Artikel I, onderdeel Y

Dit onderdeel betreft de wijziging van artikel III van het wetsvoorstel, dat voorziet in wijziging van artikel 27b Sv. Dit betreft de van overeenkomstige toepassing van een aantal artikelen van de Wjsg op de verwerking van persoonsgegevens in de strafrechtsketendatabank (SKDB). De Minister van Justitie en Veiligheid is verwerkingsverantwoordelijke voor de SKDB (artikel 27b, vierde lid, Sv). Voorgesteld wordt aan dit onderdeel toe te voegen een verwijzing naar artikel 15 van de Wjsg, inzake de verstrekking van persoonsgegevens ten behoeve van beleidsinformatie en wetenschappelijk onderzoek en statistiek. Op grond van de wet geldt daarbij de voorwaarde dat de resultaten van dat onderzoek geen persoonsgegevens mogen bevatten. Vanuit de SKDB vinden er inmiddels veel verstrekkingen plaats voor wetenschappelijk onderzoek. Met de toevoeging van artikel 15 Wjsg aan de opsomming in artikel 27b Sv wordt hiervoor een wettelijke grondslag geboden.

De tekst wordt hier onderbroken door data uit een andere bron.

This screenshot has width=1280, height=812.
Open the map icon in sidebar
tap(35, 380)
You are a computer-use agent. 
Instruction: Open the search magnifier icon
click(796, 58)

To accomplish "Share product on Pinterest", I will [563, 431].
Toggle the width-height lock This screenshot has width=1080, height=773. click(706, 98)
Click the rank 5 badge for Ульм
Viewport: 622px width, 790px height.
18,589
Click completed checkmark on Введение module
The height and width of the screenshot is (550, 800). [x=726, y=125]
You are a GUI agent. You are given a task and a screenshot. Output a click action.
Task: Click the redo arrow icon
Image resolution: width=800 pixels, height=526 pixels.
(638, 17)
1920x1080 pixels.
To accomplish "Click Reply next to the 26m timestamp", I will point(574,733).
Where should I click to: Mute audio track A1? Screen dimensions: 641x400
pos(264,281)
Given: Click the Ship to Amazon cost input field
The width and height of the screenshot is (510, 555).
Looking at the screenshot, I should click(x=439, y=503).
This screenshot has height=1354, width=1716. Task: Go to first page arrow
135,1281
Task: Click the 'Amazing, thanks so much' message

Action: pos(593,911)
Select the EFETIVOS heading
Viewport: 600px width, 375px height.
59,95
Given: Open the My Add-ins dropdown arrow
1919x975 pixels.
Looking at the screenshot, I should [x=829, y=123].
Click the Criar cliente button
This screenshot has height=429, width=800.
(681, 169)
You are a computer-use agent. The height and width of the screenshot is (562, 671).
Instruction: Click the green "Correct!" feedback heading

De verwijzing naar de artikelen 16a en 16b is onjuist. Dit moet zijn: de artikelen 16 en 16a.

Artikel I, onderdeel Z

Dit onderdeel betreft een onjuiste verwijzing in de voorgestelde wijziging van artikel 14:17 van de Wet verplichte geestelijke gezondheidszorg (Kamerstukken 32 399).

Artikel I, onderdeel AA

Dit onderdeel betreft enkele meer technische wijzigingen van de voorgestelde evaluatiebepaling. In de eerste plaats wordt voorgesteld de verwijzing naar Onze Minister voor Justitie en Veiligheid te vervangen door een verwijzing naar Onze Minister voor Rechtsbescherming, als ondertekenaar van het wetsvoorstel. In de tweede plaats bevat de voorgestelde evaluatiebepaling abusievelijk tekst tussen haken, ter correctie wordt voorgesteld de haken te schrappen. In de derde plaats wordt een grammaticale correctie voorgesteld, door het plaatsen van komma’s rond de verwijzing naar Onze Minister van Defensie.